Map Reduce Archirecture
Figure 1: Map Reduce Architecture

 

Installation of Apache Hadoop 1.x

We will proceed to install Hadoop on 3 machines. One machine, the master, is the NameNode & JobTracker and the other two, the slaves, are DataNodes & TaskTrackers.
Prerequisites

  1. Linux as development and production platform (Note: Windows is only a development platform. It is not recommended to use in production)
  2. Java 1.6 or higher, preferably from Sun, must be installed
  3. ssh must be installed and sshd must be running
  4. From a networking standpoint, all the 3 machines must be pingable from one another

Before proceeding with the installation of Hadoop, ensure that the prerequisites are in place on all the 3 machines. Update /etc/hosts on all machines so as to enable references as master, slave1 and slave2.

Download and Installation
Download Hadoop 1.2.1. Installing a Hadoop cluster typically involves unpacking the software on all the machines in the cluster.
Configuration Files
The below mentioned files need to be updated:
conf/hadoop-env.sh
On all machines, edit the file conf/hadoop-env.sh to define JAVA_HOME to be the root of your Java installation. The root of the Hadoop distribution is referred to as HADOOP_HOME. All machines in the cluster usually have the same HADOOP_HOME path.
conf/masters
Update this file on master machine alone with the following line:
master
conf/slaves
Update this file on master machine alone with the following lines:
slave1
slave2
conf/core-site.xml
Update this file on all machines:

<property>
	<name>fs.default.name</name>
	<value>hdfs://master:54310</value>
</property>

conf/mapred-site.xml
Update this file on all machines:

<property>
	<name>mapred.job.tracker</name>
	<value>master:54311</value>
</property>

conf/hdfs-site.xml
The default value of dfs.replication is 3. Since there are only 2 DataNodes in our Hadoop cluster, we update this value to 2. Update this file on all machines –

<property>
	<name>dfs.replication</name>
	<value>2</value>
</property>

After changing these configuration parameters, we have to format HDFS via the NameNode.

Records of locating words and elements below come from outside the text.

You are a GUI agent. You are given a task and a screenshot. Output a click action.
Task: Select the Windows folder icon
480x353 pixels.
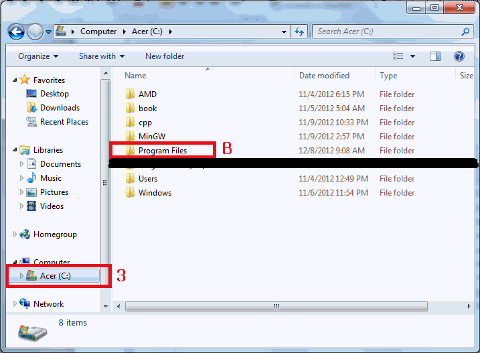point(131,193)
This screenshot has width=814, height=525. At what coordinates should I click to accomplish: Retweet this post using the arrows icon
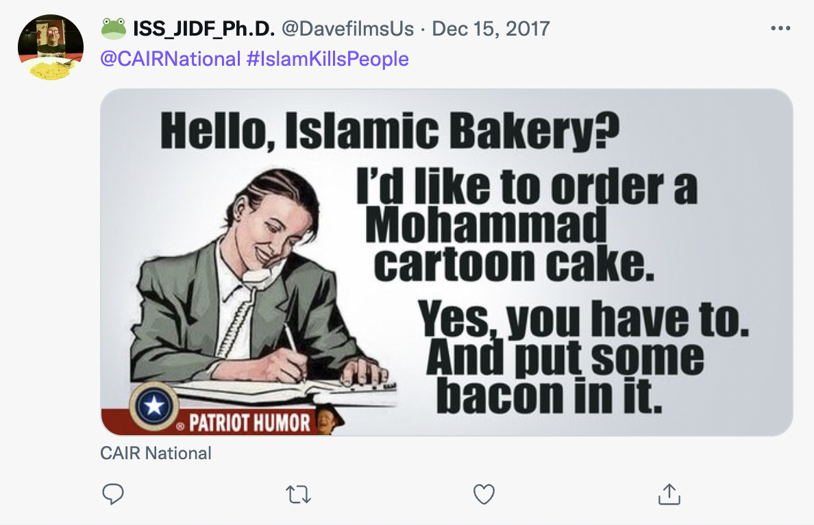pyautogui.click(x=298, y=494)
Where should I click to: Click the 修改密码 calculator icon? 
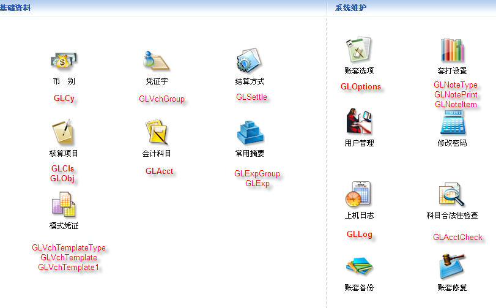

bin/hadoop namenode -format

We start the Hadoop daemons to run our cluster.
On the master machine,

bin/start-dfs.sh
bin/start-mapred.sh

Your Hadoop cluster is up and running!

Loading Data into HDFS

Data stored in databases and data warehouses within a corporate data center has to be efficiently transferred into HDFS. Apache Sqoop is a tool designed for efficiently transferring bulk data between Apache Hadoop and structured datastores such as relational databases. Sqoop uses MapReduce to import and export the data, which provides parallel operation as well as fault tolerance. The input to the import process is a database table. Sqoop will read the table row-by-row into HDFS. The output of this import process is a set of files containing a copy of the imported table.

Sqoop architecture
Figure 2: Sqoop architecture

Prerequisites

  1. A working Hadoop cluster

Download and Installation
Download Sqoop 1.4.4. Installing Sqoop typically involves unpacking the software on the NameNode machine. Set SQOOP_HOME and add it to PATH.
Let’s consider that MySQL is the corporate database. In order for Sqoop to work, we need to copy mysql-connector-java-<version>.jar into SQOOP_HOME/lib directory.
Import data into HDFS
As an example, a basic import of a table named CUSTOMERS in the cust database:

sqoop import --connect jdbc:mysql://db.foo.com/cust --table CUSTOMERS

On successful completion, a set of files containing a copy of the imported table is present in HDFS.

Analysis of HDFS Data

Now that data is in HDFS, it’s time to perform analysis on the data and gain valuable insights.
During the initial days, end users have to write map/reduce programs for simple tasks like getting raw counts or averages. Hadoop lacks the expressibility of popular query languages like SQL and as a result users ended up spending hours (if not days) to write programs for typical analysis.

Enter Hive!

Apache Hive is a data warehouse infrastructure built on top of Hadoop for providing data summarization, query, and analysis. Hive was created to make it possible for analysts with strong SQL skills (but meager Java programming skills) to run queries on the huge volumes of data to extract patterns and meaningful information. It provides an SQL-like language called HiveQL while maintaining full support for MapReduce. Any HiveQL query is divided into MapReduce tasks which run on the robust Hadoop framework.

Hive Architecture
Figure 3: Hive Architecture

Prerequisites

  1. A working Hadoop cluster

Download and Installation
Download Hive 0.11. Installing Hive typically involves unpacking the software on the NameNode machine. Set HIVE_HOME and add it to PATH.
In addition, you must create /tmp and /user/hive/warehouse (a.k.a. hive.metastore.warehouse.dir) and set them chmod g+w in HDFS before you can create a table in Hive. The commands are listed below –

$HADOOP_HOME/bin/hadoop fs -mkdir /tmp
$HADOOP_HOME/bin/hadoop fs -mkdir /user/hive/warehouse
$HADOOP_HOME/bin/hadoop fs -chmod g+w /tmp
$HADOOP_HOME/bin/hadoop fs -chmod g+w /user/hive/warehouse

Another important feature of Sqoop is that it can import data directly into Hive.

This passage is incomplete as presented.